Naxos 8.555933-34
1 CD • 83min • 1998
07.01.2004
Künstlerische Qualität:
Klangqualität:
Gesamteindruck:
Diese Aufnahme ist nicht nur schon 1998 entstanden, sondern damals bereits auch veröffentlicht worden, und zwar auf dem Label SonArte (SP 13, 2 CDs, Vertrieb: Klassik Center Kassel), eine Produktion, die nach wie vor im Handel erhältlich ist.

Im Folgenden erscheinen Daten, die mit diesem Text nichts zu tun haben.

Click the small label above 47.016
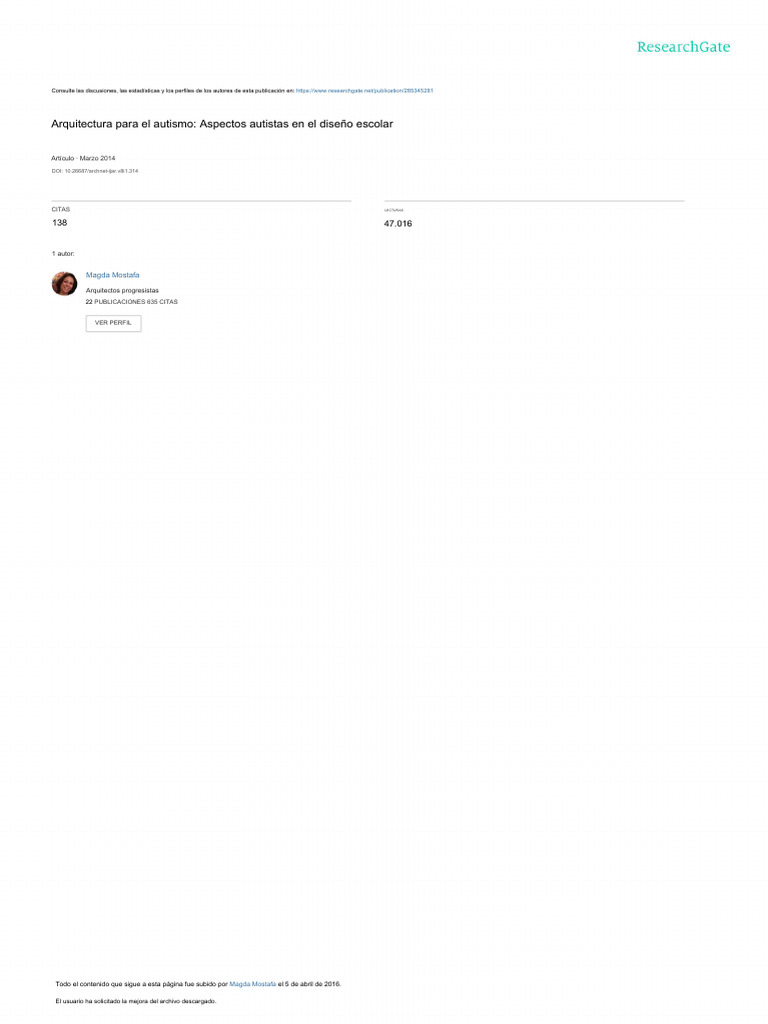Screen dimensions: 768x1024 click(394, 210)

Wie so etwas rechtlich überhaupt möglich ist, darüber mögen sich andere streiten; den Musikfreund interessieren dabei nur zwei Fragen: welche Edition ist billiger, und welche ist besser ausgestattet?
Erstere Frage entscheidet sich im jeweiligen Einzelhandel, letztere ist leicht zu beantworten: rein technisch sind beide Produkte völlig identisch, aber sie sind unterschiedlich betextet, wenn auch beide von dem Bruckner-Experten Benjamin Gunnar Cohrs, der auch an der Herstellung der Aufführungsversion des Finales der Neunten beteiligt war. Der SonArte-Text ist dabei erheblich länger und behandelt die Problemstellung, ein vom Komponisten nicht in kompletter Reinschrift hinterlassenes Werk aufführbar zu machen, ausführlicher hinsichtlich der .
Und diese Problemstellung sowie auch die Begründung der Vorgehensweise des Vollender-Teams ist bedeutsam für die Rezeption eines Werkes, dem bisher die fast metaphysisch verklärte Aura des Unvollendetseins und der Widmung „an den lieben Gott“ anhaftete. Tatsächlich nämlich war das Finale der Neunten von Anton Bruckner weit genug gediehen, um nach seinem Tode eine Reinschrift herstellen bzw. aus dem Zusammenhang erschließen zu können – Parallelen zu Friedrich Cerhas Vorgehensweise bei Alban Bergs „Lulu“ oder Antony Beaumonts Fertigstellung des „König Kandaules“ von Alexander Zemlinsky lassen sich ziehen.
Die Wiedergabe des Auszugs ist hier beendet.